I do not, and I will not know for certain for at least 24 hours.
I know @5iver had some issues related to healing a while ago, before M3 IIRC.
I reported the same/similar before 2.5M2 as something that should be considered a blocker…
thank you for that and let us know. Do you already have you logs set to debug?
if you need to know how check here then
Thank you. When I had discovered it was broken for me in M3, I tried unsuccessfully to find if someone had a similar issue, but didn’t have time to thoroughly look into it. I have no idea why, but I opted to roll back to M1 instead of M2, so I was unaware if the issue affected M2. So all I knew was the issue existed in M3, but not M1.
I do now… Thank you for the reminder.
I’m not sure to understand what M1-2-3-4 means … I have 2.5.0~S1733-1 (Build #1733) on openhabian and I can say this bug is not visible (at the moment).
No issues so far with zwave
I have the same USB key … and healing at 2 AM … updated yesterday so I’ve already passed this point
There are current release versions of OpenHAB.
The stable release, normally released every 6 months, is currently
2.4 released late last year.
The Testing releases, also known ad Milestone releases are released every month.
2,5 Milestone 4 is the current version.
The Unstable, or Snapshot releases are built & released every night and are only designed for developers to test all pieces working together. Snapshot releases are not expected to totally work or be stable.
OK folks… before we all grab our pitchforks and start calling this a bug… this is common traits of a failed node. Sometimes when things are working good for a long time and we upgrade and things suddenly break, it is easy to blame the upgrade itself, when in fact, it is a low battery, node slightly out of range or whatever edge case. In a system with a lot of nodes, it could have gone unnoticed previously.
I have not finished my investigations because of time constraints. I’ll post the results here as soon as I find the exact reason.

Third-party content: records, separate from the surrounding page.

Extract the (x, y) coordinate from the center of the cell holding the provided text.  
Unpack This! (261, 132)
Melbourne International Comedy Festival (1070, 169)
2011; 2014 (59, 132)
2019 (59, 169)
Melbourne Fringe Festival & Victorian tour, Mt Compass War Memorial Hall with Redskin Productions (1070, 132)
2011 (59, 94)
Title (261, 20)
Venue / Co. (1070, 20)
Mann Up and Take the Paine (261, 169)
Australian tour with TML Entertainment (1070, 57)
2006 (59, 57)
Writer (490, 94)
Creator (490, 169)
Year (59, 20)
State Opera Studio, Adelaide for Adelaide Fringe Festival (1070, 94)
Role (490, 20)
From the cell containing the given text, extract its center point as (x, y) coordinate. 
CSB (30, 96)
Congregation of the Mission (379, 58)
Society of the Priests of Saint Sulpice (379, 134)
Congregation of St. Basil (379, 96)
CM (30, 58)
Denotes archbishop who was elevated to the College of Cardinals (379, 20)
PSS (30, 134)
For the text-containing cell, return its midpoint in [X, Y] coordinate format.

The issues (#1195, #1178) you reported on Github are still open.
If it turns out that they still exist in M2, M3, M4 and snapshots, why has not it been resolved so far, or why was it decided to publish the milestones anyway?
I did not report the first, and it was a known issue. The second one was mine. My workaround was to disable the daily network heal and restarting OH. I can still heal individual devices, if needed.
It’s a rare issue, possibly related to large networks (>120 devices). Chris is extremely busy, and with all the changes this year, the IDE is not what it was, especially when it comes to debugging.
I’m not the right person to ask, but the 2.5M2 preparation topic may shed some light on that.
I only have 10 nodes. (1 controller, 1 repeater, 5 FLiRS and 3 “non listening” nodes (=3x motion sensor)) . Only the last 3 make troubles after “daily healing”.
The workaround to both issues is easy. Just disable the nightly heal. My network of about 100 nodes has been running fine without the nightly heal for a couple months.
Did you do a manual heal for each node? How often? How do you know if it’s neccessary? Do you restart OH server each time?
I’d do that if necessary, but I haven’t needed to do it yet. My network is pretty stable. If I add some new nodes I might need to do it. If I see a node starting to become flaky, I might try running a heal on that node. But I haven’t needed to do that either.